Experimental Validation
To eliminate randomness, an aggressive experiment forced haltpoll activation on a VM without Hypervisor CPUID exposure by modifying the two kernel locations:
// cpuidle‑haltpoll.c:113
- if (!kvm_para_available() || !haltpoll_want())
+ if (kvm_para_available() || !haltpoll_want())
// haltpoll.c:143
- if (kvm_para_available())
+ if (!kvm_para_available())After recompiling the kernel, fio tests on PoleFS showed IOPS comparable to the Hypervisor‑exposed case, and perf data confirmed the shift in hotspot distribution.
Related Logic
The two files cpuidle‑haltpoll.c and
haltpoll.c decide whether the CPU idle path uses HLT or BusyPoll. In HLT mode, a VCPU VMEXIT leads to an IPI‑triggered wake‑up, incurring additional latency. In BusyPoll mode, the VCPU remains in a spin state; KVM’s PLE limits the spin duration before a VMEXIT, resulting in much lower latency.Perf data without Hypervisor CPUID shows HLT accounting for 22.59% of VMEXIT events, while with CPUID exposure HLT drops to 14.67% and PAUSE_INSTRUCTION (BusyPoll) rises, confirming the latency reduction mechanism.
Optimization Recommendations
Enable Hypervisor CPUID exposure by default for high‑IOPS VMs, databases, and low‑latency services.
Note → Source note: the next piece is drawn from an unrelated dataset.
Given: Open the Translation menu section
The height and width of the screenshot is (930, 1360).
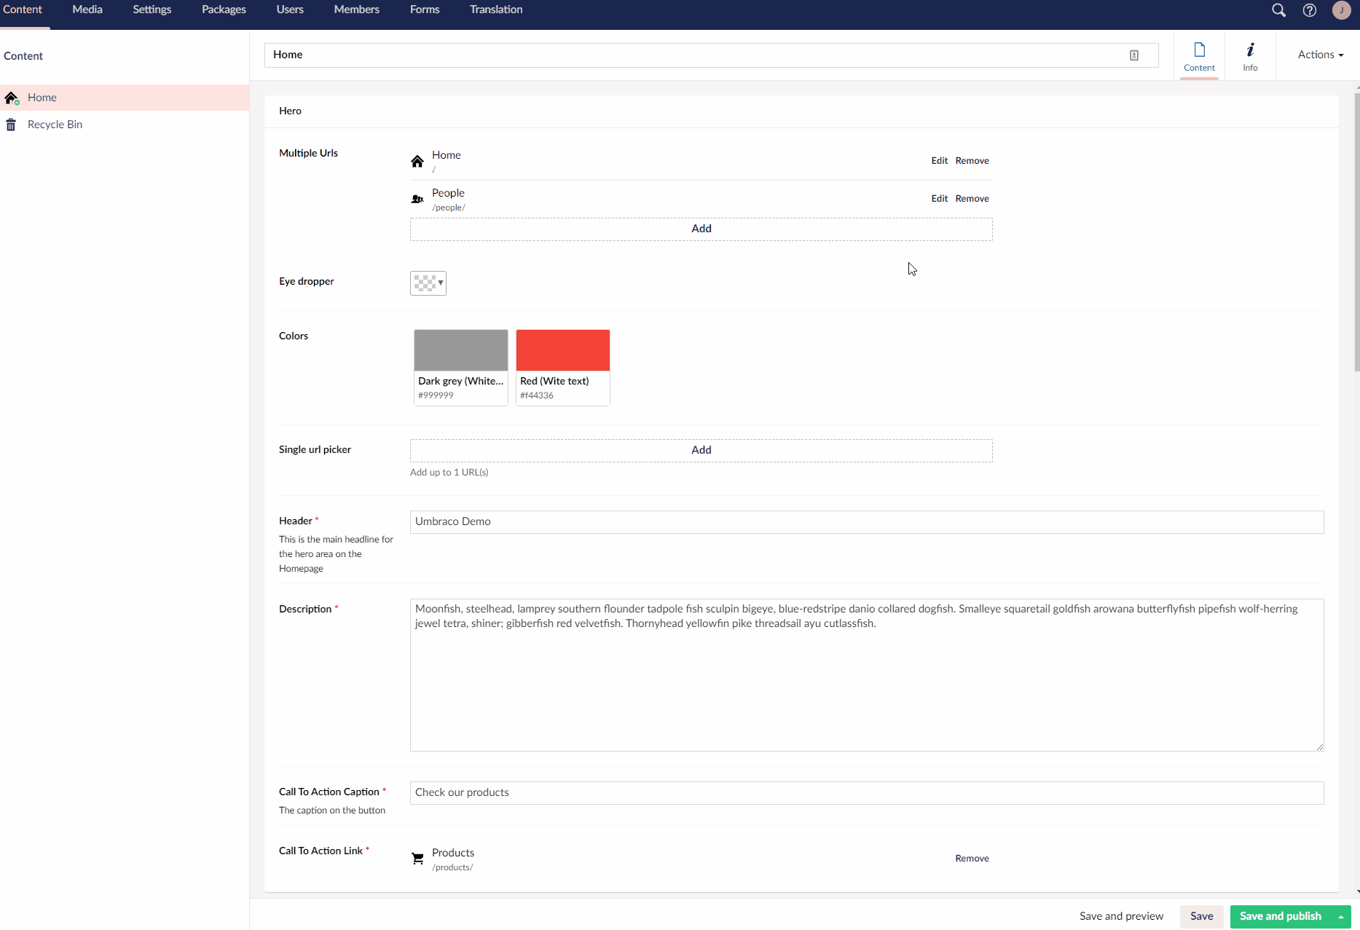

Establish a VMEXIT monitoring framework on the host to analyze and optimize hypervisor‑level exit reasons.
These findings highlight that performance bottlenecks increasingly reside at the guest‑hypervisor scheduling boundary, and future optimizations must consider invisible layers such as CPU idle policies and VMEXIT handling.